**Prompt:**
The data shown below should all be retyped exactly.

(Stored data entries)

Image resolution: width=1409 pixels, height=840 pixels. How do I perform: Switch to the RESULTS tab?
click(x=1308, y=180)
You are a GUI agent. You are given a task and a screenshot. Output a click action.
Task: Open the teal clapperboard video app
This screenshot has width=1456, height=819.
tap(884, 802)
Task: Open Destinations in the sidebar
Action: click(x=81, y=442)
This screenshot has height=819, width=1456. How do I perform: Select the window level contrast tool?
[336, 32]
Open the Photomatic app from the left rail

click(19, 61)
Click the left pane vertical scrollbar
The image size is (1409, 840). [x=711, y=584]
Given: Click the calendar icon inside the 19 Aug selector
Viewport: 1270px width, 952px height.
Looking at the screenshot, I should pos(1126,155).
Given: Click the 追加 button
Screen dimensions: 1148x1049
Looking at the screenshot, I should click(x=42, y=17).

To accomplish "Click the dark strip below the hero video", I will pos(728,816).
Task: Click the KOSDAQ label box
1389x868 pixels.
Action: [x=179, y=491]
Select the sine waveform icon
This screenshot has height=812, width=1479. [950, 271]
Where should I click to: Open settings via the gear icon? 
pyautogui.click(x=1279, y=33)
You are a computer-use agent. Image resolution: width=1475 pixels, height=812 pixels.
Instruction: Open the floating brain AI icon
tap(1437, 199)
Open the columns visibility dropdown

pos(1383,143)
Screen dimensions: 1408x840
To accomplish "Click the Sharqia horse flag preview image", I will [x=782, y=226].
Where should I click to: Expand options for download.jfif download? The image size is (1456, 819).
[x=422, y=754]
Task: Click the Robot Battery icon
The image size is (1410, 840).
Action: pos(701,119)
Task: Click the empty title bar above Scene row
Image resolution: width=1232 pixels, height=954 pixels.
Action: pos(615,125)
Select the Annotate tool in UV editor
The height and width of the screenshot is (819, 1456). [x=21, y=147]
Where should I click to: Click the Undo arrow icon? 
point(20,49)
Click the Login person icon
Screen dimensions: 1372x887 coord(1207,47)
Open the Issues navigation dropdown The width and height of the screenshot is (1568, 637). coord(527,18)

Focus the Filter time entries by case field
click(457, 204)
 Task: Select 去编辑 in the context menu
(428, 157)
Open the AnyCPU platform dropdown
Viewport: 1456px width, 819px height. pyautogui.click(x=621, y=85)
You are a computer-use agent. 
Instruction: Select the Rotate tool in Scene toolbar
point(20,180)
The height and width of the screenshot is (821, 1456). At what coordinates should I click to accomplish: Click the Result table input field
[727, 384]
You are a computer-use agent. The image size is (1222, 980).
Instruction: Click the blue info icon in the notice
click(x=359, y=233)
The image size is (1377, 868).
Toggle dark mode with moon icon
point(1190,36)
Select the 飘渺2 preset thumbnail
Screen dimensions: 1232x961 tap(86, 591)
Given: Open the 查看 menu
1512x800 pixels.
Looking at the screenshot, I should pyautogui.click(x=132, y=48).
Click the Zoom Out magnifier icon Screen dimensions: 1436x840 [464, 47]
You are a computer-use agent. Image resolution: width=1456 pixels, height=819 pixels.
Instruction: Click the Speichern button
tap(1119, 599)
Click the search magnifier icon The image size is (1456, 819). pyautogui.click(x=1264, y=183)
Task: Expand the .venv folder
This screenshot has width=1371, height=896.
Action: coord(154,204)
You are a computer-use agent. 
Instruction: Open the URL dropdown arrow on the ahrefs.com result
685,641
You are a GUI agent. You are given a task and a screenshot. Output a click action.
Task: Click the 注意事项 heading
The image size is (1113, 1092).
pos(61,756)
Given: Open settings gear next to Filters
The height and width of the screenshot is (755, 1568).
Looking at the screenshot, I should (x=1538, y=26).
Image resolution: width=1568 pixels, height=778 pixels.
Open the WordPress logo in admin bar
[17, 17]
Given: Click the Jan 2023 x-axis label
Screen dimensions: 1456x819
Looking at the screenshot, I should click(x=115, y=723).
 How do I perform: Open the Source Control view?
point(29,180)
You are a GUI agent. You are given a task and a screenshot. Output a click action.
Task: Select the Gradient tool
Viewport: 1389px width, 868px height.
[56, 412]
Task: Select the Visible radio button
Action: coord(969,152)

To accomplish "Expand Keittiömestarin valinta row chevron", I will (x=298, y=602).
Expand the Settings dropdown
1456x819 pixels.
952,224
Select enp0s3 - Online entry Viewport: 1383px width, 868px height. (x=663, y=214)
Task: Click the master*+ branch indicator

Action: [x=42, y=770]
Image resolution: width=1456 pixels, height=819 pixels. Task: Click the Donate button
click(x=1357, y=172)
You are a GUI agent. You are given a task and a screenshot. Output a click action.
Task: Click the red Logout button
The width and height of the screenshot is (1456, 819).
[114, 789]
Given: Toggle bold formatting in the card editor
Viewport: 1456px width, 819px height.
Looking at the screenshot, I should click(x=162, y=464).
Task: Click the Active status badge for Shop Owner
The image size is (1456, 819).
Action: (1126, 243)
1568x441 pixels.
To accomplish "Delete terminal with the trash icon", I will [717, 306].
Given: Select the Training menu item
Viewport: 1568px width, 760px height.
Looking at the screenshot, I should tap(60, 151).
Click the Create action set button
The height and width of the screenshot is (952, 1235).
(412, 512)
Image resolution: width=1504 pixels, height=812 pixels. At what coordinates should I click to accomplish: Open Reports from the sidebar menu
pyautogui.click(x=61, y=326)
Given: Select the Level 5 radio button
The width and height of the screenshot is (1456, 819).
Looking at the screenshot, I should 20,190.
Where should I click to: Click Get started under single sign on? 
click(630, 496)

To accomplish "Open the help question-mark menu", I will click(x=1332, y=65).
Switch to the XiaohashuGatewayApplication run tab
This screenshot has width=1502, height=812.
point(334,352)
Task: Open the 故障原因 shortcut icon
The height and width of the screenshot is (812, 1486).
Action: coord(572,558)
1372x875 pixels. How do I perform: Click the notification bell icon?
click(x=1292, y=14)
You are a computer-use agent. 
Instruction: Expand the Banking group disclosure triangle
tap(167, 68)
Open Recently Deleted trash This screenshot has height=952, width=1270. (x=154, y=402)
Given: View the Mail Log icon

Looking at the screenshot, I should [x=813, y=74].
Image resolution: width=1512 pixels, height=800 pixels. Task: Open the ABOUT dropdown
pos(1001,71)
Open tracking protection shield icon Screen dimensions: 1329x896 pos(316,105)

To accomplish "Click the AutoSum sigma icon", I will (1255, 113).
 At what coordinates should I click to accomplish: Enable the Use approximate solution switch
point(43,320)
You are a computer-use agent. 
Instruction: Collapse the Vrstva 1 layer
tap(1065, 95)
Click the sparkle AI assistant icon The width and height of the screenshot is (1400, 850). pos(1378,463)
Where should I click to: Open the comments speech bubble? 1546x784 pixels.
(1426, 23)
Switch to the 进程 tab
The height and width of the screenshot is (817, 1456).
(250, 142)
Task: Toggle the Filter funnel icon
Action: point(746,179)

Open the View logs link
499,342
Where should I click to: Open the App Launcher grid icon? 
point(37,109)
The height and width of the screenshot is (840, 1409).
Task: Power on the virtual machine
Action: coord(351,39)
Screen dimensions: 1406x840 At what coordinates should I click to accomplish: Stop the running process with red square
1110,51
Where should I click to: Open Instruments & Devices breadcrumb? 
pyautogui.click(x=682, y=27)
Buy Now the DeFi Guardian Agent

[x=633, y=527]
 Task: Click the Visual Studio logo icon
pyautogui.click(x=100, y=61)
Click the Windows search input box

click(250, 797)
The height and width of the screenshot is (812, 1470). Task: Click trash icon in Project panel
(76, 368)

**Result for this task:**
Image resolution: width=1409 pixels, height=840 pixels. How do I perform: Switch to the RESULTS tab?
click(x=1308, y=180)
You are a GUI agent. You are given a task and a screenshot. Output a click action.
Task: Open the teal clapperboard video app
This screenshot has width=1456, height=819.
tap(884, 802)
Task: Open Destinations in the sidebar
Action: click(x=81, y=442)
This screenshot has height=819, width=1456. How do I perform: Select the window level contrast tool?
[336, 32]
Open the Photomatic app from the left rail

click(19, 61)
Click the left pane vertical scrollbar
The image size is (1409, 840). [x=711, y=584]
Given: Click the calendar icon inside the 19 Aug selector
Viewport: 1270px width, 952px height.
Looking at the screenshot, I should pos(1126,155).
Given: Click the 追加 button
Screen dimensions: 1148x1049
Looking at the screenshot, I should click(x=42, y=17).

To accomplish "Click the dark strip below the hero video", I will pos(728,816).
Task: Click the KOSDAQ label box
1389x868 pixels.
Action: [x=179, y=491]
Select the sine waveform icon
This screenshot has height=812, width=1479. [950, 271]
Where should I click to: Open settings via the gear icon? 
pyautogui.click(x=1279, y=33)
You are a computer-use agent. Image resolution: width=1475 pixels, height=812 pixels.
Instruction: Open the floating brain AI icon
tap(1437, 199)
Open the columns visibility dropdown

pos(1383,143)
Screen dimensions: 1408x840
To accomplish "Click the Sharqia horse flag preview image", I will [x=782, y=226].
Where should I click to: Expand options for download.jfif download? The image size is (1456, 819).
[x=422, y=754]
Task: Click the Robot Battery icon
The image size is (1410, 840).
Action: pos(701,119)
Task: Click the empty title bar above Scene row
Image resolution: width=1232 pixels, height=954 pixels.
Action: pos(615,125)
Select the Annotate tool in UV editor
The height and width of the screenshot is (819, 1456). [x=21, y=147]
Where should I click to: Click the Undo arrow icon? 
point(20,49)
Click the Login person icon
Screen dimensions: 1372x887 coord(1207,47)
Open the Issues navigation dropdown The width and height of the screenshot is (1568, 637). coord(527,18)

Focus the Filter time entries by case field
click(457, 204)
 Task: Select 去编辑 in the context menu
(428, 157)
Open the AnyCPU platform dropdown
Viewport: 1456px width, 819px height. pyautogui.click(x=621, y=85)
You are a computer-use agent. 
Instruction: Select the Rotate tool in Scene toolbar
point(20,180)
The height and width of the screenshot is (821, 1456). At what coordinates should I click to accomplish: Click the Result table input field
[727, 384]
You are a computer-use agent. The image size is (1222, 980).
Instruction: Click the blue info icon in the notice
click(x=359, y=233)
The image size is (1377, 868).
Toggle dark mode with moon icon
point(1190,36)
Select the 飘渺2 preset thumbnail
Screen dimensions: 1232x961 tap(86, 591)
Given: Open the 查看 menu
1512x800 pixels.
Looking at the screenshot, I should pyautogui.click(x=132, y=48).
Click the Zoom Out magnifier icon Screen dimensions: 1436x840 [464, 47]
You are a computer-use agent. Image resolution: width=1456 pixels, height=819 pixels.
Instruction: Click the Speichern button
tap(1119, 599)
Click the search magnifier icon The image size is (1456, 819). pyautogui.click(x=1264, y=183)
Task: Expand the .venv folder
This screenshot has width=1371, height=896.
Action: coord(154,204)
You are a computer-use agent. 
Instruction: Open the URL dropdown arrow on the ahrefs.com result
685,641
You are a GUI agent. You are given a task and a screenshot. Output a click action.
Task: Click the 注意事项 heading
The image size is (1113, 1092).
pos(61,756)
Given: Open settings gear next to Filters
The height and width of the screenshot is (755, 1568).
Looking at the screenshot, I should (x=1538, y=26).
Image resolution: width=1568 pixels, height=778 pixels.
Open the WordPress logo in admin bar
[17, 17]
Given: Click the Jan 2023 x-axis label
Screen dimensions: 1456x819
Looking at the screenshot, I should click(x=115, y=723).
 How do I perform: Open the Source Control view?
point(29,180)
You are a GUI agent. You are given a task and a screenshot. Output a click action.
Task: Select the Gradient tool
Viewport: 1389px width, 868px height.
[56, 412]
Task: Select the Visible radio button
Action: coord(969,152)

To accomplish "Expand Keittiömestarin valinta row chevron", I will (x=298, y=602).
Expand the Settings dropdown
1456x819 pixels.
952,224
Select enp0s3 - Online entry Viewport: 1383px width, 868px height. (x=663, y=214)
Task: Click the master*+ branch indicator

Action: [x=42, y=770]
Image resolution: width=1456 pixels, height=819 pixels. Task: Click the Donate button
click(x=1357, y=172)
You are a GUI agent. You are given a task and a screenshot. Output a click action.
Task: Click the red Logout button
The width and height of the screenshot is (1456, 819).
[114, 789]
Given: Toggle bold formatting in the card editor
Viewport: 1456px width, 819px height.
Looking at the screenshot, I should click(x=162, y=464).
Task: Click the Active status badge for Shop Owner
The image size is (1456, 819).
Action: (1126, 243)
1568x441 pixels.
To accomplish "Delete terminal with the trash icon", I will [717, 306].
Given: Select the Training menu item
Viewport: 1568px width, 760px height.
Looking at the screenshot, I should tap(60, 151).
Click the Create action set button
The height and width of the screenshot is (952, 1235).
(412, 512)
Image resolution: width=1504 pixels, height=812 pixels. At what coordinates should I click to accomplish: Open Reports from the sidebar menu
pyautogui.click(x=61, y=326)
Given: Select the Level 5 radio button
The width and height of the screenshot is (1456, 819).
Looking at the screenshot, I should 20,190.
Where should I click to: Click Get started under single sign on? 
click(630, 496)

To accomplish "Open the help question-mark menu", I will click(x=1332, y=65).
Switch to the XiaohashuGatewayApplication run tab
This screenshot has width=1502, height=812.
point(334,352)
Task: Open the 故障原因 shortcut icon
The height and width of the screenshot is (812, 1486).
Action: coord(572,558)
1372x875 pixels. How do I perform: Click the notification bell icon?
click(x=1292, y=14)
You are a computer-use agent. 
Instruction: Expand the Banking group disclosure triangle
tap(167, 68)
Open Recently Deleted trash This screenshot has height=952, width=1270. (x=154, y=402)
Given: View the Mail Log icon

Looking at the screenshot, I should [x=813, y=74].
Image resolution: width=1512 pixels, height=800 pixels. Task: Open the ABOUT dropdown
pos(1001,71)
Open tracking protection shield icon Screen dimensions: 1329x896 pos(316,105)

To accomplish "Click the AutoSum sigma icon", I will (1255, 113).
 At what coordinates should I click to accomplish: Enable the Use approximate solution switch
point(43,320)
You are a computer-use agent. 
Instruction: Collapse the Vrstva 1 layer
tap(1065, 95)
Click the sparkle AI assistant icon The width and height of the screenshot is (1400, 850). pos(1378,463)
Where should I click to: Open the comments speech bubble? 1546x784 pixels.
(1426, 23)
Switch to the 进程 tab
The height and width of the screenshot is (817, 1456).
(250, 142)
Task: Toggle the Filter funnel icon
Action: point(746,179)

Open the View logs link
499,342
Where should I click to: Open the App Launcher grid icon? 
point(37,109)
The height and width of the screenshot is (840, 1409).
Task: Power on the virtual machine
Action: coord(351,39)
Screen dimensions: 1406x840 At what coordinates should I click to accomplish: Stop the running process with red square
1110,51
Where should I click to: Open Instruments & Devices breadcrumb? 
pyautogui.click(x=682, y=27)
Buy Now the DeFi Guardian Agent

[x=633, y=527]
 Task: Click the Visual Studio logo icon
pyautogui.click(x=100, y=61)
Click the Windows search input box

click(250, 797)
The height and width of the screenshot is (812, 1470). Task: Click trash icon in Project panel
(76, 368)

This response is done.